» **Task item**:
Please give the number of lines in the entries below that hold "computer", with no other words.

[Extracted data entries]
○ ○ ○ ○
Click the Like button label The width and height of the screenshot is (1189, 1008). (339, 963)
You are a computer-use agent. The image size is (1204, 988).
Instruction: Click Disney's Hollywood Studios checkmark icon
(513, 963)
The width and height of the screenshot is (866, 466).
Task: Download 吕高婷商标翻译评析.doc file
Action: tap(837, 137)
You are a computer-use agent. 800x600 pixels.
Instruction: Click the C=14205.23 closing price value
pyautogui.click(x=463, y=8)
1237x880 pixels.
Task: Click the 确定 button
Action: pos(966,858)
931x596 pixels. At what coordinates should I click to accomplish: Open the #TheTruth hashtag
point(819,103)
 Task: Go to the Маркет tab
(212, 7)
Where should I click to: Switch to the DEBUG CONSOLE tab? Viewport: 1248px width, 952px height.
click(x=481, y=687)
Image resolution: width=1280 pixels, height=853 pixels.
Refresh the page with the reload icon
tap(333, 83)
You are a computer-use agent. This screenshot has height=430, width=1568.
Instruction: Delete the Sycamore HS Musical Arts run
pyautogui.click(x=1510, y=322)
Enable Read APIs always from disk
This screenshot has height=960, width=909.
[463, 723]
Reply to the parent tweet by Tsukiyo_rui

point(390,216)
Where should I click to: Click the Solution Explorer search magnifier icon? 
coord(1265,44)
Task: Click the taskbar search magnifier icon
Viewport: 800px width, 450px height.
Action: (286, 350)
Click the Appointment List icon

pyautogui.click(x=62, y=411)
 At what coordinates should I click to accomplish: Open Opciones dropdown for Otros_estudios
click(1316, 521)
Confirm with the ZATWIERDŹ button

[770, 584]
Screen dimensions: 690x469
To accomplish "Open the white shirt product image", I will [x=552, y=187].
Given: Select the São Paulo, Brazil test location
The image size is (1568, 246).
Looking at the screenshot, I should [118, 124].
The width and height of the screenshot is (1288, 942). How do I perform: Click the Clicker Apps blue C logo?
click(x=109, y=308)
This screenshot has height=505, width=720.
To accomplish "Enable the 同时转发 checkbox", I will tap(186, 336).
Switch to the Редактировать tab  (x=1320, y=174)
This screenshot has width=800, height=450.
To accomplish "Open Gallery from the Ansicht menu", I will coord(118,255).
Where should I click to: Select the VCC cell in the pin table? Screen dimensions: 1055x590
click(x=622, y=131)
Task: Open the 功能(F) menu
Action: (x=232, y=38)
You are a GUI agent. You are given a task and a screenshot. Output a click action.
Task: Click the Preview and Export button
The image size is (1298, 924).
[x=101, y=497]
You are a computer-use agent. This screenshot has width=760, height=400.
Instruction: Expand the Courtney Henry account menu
○ ○ ○ ○
» **Reply**:
4